Data for this task:
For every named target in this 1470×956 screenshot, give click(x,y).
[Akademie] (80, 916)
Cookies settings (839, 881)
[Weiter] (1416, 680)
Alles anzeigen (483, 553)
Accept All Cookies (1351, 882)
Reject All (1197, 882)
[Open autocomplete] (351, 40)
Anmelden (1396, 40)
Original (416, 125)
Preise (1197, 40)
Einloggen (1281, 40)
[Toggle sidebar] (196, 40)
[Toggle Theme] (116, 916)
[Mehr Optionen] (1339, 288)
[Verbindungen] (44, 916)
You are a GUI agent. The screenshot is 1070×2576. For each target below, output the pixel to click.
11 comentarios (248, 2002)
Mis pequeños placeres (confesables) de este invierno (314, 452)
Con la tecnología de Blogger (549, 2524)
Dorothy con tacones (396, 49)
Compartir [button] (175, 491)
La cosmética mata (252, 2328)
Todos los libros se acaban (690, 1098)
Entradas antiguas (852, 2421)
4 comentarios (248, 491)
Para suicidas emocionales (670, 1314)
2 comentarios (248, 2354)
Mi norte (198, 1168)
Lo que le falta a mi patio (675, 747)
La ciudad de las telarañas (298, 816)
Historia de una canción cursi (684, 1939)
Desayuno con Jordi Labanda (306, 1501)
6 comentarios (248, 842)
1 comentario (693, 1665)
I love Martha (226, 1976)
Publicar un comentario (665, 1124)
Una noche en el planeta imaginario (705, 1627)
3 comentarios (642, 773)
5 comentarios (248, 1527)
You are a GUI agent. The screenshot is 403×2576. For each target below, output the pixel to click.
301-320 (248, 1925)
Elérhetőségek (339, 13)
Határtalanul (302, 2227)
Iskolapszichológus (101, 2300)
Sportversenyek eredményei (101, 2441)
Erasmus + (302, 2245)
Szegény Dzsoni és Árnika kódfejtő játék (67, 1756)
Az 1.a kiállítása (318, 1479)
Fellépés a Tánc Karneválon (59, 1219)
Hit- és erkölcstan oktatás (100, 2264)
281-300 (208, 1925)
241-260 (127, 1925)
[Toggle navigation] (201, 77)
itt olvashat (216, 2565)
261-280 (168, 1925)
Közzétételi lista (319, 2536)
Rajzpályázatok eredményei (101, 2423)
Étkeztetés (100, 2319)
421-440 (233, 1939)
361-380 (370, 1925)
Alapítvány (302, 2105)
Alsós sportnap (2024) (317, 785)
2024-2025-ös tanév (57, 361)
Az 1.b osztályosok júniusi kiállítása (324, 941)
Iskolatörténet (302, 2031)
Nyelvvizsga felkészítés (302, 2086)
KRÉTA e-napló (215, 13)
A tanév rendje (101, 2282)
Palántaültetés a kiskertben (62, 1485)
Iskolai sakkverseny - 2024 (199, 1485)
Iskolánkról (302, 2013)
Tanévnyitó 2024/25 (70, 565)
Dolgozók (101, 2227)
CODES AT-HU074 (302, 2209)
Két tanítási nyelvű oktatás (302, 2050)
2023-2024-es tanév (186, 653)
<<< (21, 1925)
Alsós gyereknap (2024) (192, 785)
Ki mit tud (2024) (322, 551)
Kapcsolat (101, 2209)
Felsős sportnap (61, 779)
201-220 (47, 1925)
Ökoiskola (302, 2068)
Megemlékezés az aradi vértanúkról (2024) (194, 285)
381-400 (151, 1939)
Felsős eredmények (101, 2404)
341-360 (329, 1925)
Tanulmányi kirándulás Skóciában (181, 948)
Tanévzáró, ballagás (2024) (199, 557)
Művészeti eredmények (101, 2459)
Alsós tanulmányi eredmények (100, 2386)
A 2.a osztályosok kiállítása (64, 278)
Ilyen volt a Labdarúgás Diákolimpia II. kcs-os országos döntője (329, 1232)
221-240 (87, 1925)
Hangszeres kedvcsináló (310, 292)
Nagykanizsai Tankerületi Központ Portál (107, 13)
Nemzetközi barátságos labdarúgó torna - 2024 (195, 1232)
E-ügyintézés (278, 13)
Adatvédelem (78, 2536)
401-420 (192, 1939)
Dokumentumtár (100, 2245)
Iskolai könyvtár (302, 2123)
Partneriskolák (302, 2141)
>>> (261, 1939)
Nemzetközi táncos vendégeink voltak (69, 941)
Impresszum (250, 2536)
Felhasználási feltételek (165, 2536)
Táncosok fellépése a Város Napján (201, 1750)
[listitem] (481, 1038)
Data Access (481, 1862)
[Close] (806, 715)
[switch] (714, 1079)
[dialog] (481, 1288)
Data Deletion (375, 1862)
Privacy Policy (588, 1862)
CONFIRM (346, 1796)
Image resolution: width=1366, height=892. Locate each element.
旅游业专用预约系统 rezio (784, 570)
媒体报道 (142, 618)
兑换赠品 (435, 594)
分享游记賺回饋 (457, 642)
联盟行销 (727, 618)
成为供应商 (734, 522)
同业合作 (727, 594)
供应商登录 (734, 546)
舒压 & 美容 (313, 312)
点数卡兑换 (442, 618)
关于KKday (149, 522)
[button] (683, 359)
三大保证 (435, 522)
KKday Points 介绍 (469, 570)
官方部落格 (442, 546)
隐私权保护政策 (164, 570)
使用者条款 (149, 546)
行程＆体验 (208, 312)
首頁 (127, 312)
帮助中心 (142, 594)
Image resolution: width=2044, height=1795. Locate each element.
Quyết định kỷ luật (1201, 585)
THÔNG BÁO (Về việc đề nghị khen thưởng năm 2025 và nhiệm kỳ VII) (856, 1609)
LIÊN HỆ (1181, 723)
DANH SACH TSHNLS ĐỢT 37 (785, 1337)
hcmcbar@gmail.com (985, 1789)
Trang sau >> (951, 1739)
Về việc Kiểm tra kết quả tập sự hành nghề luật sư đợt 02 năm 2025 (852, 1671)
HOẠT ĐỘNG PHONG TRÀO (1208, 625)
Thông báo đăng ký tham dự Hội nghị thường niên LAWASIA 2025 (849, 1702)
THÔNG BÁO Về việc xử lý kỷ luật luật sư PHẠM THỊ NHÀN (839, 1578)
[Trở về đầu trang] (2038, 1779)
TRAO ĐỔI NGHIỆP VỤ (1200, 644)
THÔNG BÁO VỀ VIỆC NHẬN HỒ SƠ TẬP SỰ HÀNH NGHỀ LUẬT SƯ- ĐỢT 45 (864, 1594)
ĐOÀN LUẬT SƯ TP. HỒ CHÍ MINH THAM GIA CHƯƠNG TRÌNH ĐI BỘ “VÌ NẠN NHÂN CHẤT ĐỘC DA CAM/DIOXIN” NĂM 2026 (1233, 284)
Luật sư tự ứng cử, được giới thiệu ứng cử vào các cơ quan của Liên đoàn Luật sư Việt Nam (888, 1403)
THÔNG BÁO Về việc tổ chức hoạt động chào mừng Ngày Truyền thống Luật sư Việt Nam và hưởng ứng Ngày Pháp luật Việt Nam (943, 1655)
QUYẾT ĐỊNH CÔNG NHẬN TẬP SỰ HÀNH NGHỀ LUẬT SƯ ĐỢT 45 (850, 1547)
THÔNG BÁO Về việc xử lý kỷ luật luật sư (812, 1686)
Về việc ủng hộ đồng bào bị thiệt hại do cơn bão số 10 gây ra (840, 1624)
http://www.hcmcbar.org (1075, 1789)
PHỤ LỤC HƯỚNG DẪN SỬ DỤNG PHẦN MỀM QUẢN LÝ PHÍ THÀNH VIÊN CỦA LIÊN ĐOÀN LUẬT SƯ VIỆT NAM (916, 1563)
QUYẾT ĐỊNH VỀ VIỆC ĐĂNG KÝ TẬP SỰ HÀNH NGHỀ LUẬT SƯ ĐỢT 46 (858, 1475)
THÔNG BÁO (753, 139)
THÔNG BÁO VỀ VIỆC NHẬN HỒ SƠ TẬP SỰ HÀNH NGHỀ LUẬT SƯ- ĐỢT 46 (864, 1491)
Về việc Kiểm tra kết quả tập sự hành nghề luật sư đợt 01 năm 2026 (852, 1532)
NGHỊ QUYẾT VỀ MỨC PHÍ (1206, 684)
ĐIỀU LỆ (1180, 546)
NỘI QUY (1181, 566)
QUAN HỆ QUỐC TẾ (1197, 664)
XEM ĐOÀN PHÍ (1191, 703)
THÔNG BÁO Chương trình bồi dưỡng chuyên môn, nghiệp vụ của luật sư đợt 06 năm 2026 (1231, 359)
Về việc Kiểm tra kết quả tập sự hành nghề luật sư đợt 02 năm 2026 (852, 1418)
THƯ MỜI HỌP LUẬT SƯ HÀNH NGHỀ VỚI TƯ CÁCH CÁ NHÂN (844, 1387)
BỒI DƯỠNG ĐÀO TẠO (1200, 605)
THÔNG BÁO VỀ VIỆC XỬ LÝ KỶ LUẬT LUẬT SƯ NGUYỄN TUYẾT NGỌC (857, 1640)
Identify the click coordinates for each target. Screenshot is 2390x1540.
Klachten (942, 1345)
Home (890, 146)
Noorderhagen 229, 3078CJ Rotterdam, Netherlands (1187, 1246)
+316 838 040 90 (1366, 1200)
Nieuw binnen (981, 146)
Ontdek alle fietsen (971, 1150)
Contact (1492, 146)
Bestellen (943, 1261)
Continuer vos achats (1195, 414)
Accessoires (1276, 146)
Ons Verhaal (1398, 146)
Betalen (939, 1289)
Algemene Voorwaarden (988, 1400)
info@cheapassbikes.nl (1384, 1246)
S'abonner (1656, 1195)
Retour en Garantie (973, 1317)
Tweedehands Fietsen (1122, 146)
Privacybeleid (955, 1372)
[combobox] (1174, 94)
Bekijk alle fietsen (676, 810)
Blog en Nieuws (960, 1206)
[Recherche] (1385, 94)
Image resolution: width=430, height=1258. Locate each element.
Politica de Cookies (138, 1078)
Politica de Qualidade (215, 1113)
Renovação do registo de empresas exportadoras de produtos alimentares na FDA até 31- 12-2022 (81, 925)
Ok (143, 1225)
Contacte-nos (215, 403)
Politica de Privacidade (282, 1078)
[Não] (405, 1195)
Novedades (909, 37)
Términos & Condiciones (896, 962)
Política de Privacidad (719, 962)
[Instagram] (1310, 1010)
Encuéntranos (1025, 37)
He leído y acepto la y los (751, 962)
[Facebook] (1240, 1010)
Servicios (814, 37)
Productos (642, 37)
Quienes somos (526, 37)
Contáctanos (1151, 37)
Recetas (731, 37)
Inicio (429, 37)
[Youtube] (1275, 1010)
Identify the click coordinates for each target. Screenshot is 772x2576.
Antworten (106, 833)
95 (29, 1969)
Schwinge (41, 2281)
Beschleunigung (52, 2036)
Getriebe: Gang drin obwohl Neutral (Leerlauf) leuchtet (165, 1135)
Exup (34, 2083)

What is being asked: Return the span of lines in the data above that opens at the line with "2023-2024-es tanév (186, 653)" and closes at the line with "381-400 (151, 1939)", exactly, ends included, nothing else.

Your solution:
2023-2024-es tanév (186, 653)
<<< (21, 1925)
Alsós gyereknap (2024) (192, 785)
Ki mit tud (2024) (322, 551)
Kapcsolat (101, 2209)
Felsős sportnap (61, 779)
201-220 (47, 1925)
Ökoiskola (302, 2068)
Megemlékezés az aradi vértanúkról (2024) (194, 285)
381-400 (151, 1939)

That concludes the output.